Texte du document
▼
L’objet d’étude de la science de l’information est encore à l’heure actuelle matière à débat et loin d’être unanimement partagé au sein de la communauté scientifique, divisée qu’elle est entre plusieurs approches théoriques de l’univers informationnel et donc de l’objet même de la discipline. A cette instabilité correspond une certaine fragilité de ses fondements intellectuels. La science de l’information s’intéresse avant tout à l’élaboration sociale et au partage du savoir. Tout type de savoir étant concerné, qu’il s’agisse de savoir pratique, technique, scientifique, encyclopédique. Quant à l’élaboration et au partage, ils se réalisent dans des contextes sociaux et culturels divers que ce soit une communauté scientifique, professionnelle, culturelle, nationale, internationale ou une organisation humaine telle une entreprise, une université, etc. Pour Le Coadic (8), la science de l’information a pour objet « l’étude des propriétés générales de l’information (nature, genèse, effets) c’est-à-dire plus précisément l’analyse des processus de construction, de communication et d’usage de l’information et la conception des produits et des systèmes qui permettent sa construction, sa communication, son stockage et son usage ». C’est la vision défendue par Taylor, Goffman, Zunde qui la définissent comme une science empirique qui cherche à établir des principes généraux afin d’expliquer, de quantifier et de prédire des phénomènes. Selon l’acception nord-américaine défendue par Brookes ou Shera, la science de l’information a pour objet scientifique l’information à travers le message, sa forme, ses codes. Pour Saracevic ou Salton, l’objet est limité à un type d’information, l’information scientifique et technique. Fondin (9) définit l’objet de la science de l’information comme « le système d’échange entre différents acteurs autour d’une recherche d’information dont on veut comprendre le fonctionnement et surtout le rôle qu’y joue chaque acteur, pour éventuellement intervenir dessus ». Varet la définit comme « une discipline rigoureuse » et, pour cet auteur, c’est en édifiant une science de l’information que nous saurons un jour ce qu’est l’information pas avant, car si l’objet était connu avant que d’être étudié, cela voudrait dire que nous n’avons aucun besoin d’en instaurer la connaissance.
L’objet scientifique de la science de l’information nous paraît bien être la compréhension d’un processus d’échange, de partage qui relève de la préoccupation de la récupération de l’information (connaissance communiquée), quelle qu’elle soit (technique, culturelle, etc.), quel que soit son support (physique ou électronique), son cadre (individuel ou collectif), la raison (gratuit ou utilitaire) et dont les éléments essentiels sont en priorité les hommes, avant les techniques. La science de l’information s’intéresse à une activité humaine finalisée, elle est donc une discipline d’ordre communicationnel et elle appartient bien aux sciences humaines et sociales.
La science de l’information présente trois caractéristiques générales qui marquent son évolution. On peut aussi les voir comme des problématiques que traite, ou en tout cas que devrait traiter, la science de l’information.
▲
Exercices
1. Dans le texte sur la science de l'information, pourquoi Varet juge-t-il que l'on ne saura ce qu'est l'information qu'en édifiant une science de l'information ? Répondez en une à trois phrases.
2. Donnez sous forme de liste JSON de chaînes les lignes de la liste, une chaîne par ligne et sans les lignes vides. Commencez au début de la liste et arrêtez-vous après la ligne qui contient « pyautogui.click(x=55, y=55) ».
Le texte et la liste proviennent de sources distinctes.

Données des exercices
▼
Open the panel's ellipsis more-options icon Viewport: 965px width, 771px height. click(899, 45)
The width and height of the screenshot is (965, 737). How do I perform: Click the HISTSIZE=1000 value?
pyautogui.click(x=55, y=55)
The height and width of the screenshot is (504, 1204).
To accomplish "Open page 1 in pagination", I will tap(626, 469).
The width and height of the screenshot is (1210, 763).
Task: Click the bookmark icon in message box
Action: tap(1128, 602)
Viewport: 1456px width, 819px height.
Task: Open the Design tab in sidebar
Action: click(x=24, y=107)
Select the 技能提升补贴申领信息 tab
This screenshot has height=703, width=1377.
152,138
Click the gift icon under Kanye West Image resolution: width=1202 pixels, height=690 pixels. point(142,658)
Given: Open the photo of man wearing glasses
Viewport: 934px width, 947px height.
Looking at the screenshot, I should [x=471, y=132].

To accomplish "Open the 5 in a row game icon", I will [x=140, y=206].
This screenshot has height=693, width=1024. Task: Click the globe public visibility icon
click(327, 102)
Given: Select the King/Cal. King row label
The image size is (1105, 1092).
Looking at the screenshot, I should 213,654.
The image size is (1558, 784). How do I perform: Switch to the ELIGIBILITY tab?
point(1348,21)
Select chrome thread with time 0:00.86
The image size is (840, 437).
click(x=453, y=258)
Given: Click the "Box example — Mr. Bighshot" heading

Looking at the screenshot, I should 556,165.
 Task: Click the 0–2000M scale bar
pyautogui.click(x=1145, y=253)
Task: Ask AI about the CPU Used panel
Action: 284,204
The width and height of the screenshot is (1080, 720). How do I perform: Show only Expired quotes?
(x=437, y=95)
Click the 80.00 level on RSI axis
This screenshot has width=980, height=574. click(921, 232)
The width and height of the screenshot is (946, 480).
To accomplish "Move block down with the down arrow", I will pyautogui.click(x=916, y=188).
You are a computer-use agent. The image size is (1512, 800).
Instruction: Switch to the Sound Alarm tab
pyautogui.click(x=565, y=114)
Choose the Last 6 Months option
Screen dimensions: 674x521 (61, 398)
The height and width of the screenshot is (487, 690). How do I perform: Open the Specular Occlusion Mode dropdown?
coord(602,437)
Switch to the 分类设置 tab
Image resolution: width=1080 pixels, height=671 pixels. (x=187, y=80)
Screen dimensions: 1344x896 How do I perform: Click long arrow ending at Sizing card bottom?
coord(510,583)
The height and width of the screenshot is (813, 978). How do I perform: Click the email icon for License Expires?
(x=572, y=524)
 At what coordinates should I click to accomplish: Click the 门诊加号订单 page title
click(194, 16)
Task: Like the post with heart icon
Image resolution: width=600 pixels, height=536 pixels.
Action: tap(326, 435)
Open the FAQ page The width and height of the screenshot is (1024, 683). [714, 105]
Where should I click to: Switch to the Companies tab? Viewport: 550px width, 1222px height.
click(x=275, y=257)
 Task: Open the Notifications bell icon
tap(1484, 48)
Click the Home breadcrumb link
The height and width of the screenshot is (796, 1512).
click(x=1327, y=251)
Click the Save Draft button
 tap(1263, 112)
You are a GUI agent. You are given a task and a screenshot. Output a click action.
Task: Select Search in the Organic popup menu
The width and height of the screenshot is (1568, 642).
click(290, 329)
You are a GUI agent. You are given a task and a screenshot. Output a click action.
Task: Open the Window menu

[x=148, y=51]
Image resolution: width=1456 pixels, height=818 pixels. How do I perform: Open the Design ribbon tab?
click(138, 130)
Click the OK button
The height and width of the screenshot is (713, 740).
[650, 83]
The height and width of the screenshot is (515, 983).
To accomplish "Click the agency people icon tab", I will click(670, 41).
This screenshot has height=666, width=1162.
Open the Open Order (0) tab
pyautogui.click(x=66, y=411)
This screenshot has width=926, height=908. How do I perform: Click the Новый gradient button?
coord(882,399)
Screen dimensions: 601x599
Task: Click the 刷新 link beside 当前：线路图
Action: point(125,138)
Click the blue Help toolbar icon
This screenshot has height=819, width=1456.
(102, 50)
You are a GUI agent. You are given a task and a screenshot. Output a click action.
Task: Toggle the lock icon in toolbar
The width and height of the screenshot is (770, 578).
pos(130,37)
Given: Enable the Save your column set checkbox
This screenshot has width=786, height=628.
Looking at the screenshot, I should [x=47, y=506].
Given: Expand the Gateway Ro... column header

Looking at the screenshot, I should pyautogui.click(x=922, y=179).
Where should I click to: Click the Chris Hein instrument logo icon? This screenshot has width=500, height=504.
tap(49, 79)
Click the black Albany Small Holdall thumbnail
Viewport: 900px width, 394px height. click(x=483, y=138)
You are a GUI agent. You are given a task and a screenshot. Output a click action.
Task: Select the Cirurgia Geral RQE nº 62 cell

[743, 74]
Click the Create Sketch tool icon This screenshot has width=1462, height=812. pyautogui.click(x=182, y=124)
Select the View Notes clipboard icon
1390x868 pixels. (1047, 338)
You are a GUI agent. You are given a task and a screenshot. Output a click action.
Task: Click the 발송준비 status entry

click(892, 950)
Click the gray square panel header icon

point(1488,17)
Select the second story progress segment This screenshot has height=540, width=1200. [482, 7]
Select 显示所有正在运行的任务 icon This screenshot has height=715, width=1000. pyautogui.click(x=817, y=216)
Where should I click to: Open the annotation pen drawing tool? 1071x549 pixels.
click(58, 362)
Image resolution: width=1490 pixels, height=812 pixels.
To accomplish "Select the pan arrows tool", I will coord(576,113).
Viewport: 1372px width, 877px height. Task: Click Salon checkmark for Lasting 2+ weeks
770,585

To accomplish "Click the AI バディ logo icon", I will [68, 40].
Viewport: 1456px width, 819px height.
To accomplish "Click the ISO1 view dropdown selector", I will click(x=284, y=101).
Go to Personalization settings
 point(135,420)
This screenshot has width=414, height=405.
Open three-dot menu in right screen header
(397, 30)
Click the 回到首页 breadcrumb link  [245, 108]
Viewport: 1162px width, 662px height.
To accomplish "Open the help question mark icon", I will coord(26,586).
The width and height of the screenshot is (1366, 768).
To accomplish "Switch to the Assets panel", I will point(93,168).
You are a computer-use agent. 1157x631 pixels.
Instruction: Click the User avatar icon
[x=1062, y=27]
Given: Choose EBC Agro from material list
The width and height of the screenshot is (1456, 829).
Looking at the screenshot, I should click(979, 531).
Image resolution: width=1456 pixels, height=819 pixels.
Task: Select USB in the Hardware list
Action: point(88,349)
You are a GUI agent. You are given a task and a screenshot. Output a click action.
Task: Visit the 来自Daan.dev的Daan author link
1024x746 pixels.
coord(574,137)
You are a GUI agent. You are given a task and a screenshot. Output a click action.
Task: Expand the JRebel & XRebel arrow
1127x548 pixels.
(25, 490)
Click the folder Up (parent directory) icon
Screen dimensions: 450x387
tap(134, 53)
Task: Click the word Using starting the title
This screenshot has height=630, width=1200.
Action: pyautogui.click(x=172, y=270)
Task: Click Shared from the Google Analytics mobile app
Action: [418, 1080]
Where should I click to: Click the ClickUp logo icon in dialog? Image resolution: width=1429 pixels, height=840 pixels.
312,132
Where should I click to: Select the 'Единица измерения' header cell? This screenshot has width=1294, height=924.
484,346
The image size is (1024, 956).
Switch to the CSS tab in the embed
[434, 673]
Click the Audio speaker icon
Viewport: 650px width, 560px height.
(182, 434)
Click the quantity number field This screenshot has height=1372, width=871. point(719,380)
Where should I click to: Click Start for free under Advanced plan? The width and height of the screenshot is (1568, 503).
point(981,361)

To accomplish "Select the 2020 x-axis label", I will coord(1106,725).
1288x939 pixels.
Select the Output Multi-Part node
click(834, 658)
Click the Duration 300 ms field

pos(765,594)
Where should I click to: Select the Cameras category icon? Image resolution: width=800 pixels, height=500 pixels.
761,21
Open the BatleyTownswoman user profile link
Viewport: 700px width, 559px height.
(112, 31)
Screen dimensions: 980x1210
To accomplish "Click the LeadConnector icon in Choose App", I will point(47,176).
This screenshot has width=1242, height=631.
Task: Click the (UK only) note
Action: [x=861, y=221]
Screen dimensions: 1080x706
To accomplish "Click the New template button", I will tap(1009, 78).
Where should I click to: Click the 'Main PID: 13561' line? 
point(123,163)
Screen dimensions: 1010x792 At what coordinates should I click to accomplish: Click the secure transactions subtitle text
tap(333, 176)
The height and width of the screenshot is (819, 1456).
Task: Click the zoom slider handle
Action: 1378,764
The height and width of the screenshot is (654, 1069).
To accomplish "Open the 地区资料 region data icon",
▲
Réponses
1. Selon Varet, si l'objet était connu avant d'être étudié, cela voudrait dire que nous n'avons aucun besoin d'en instaurer la connaissance. C'est donc en édifiant une science de l'information, et pas avant, que nous saurons un jour ce qu'est l'information.

2.
[
  "Open the panel's ellipsis more-options icon Viewport: 965px width, 771px height. click(899, 45)",
  "The width and height of the screenshot is (965, 737). How do I perform: Click the HISTSIZE=1000 value?",
  "pyautogui.click(x=55, y=55)"
]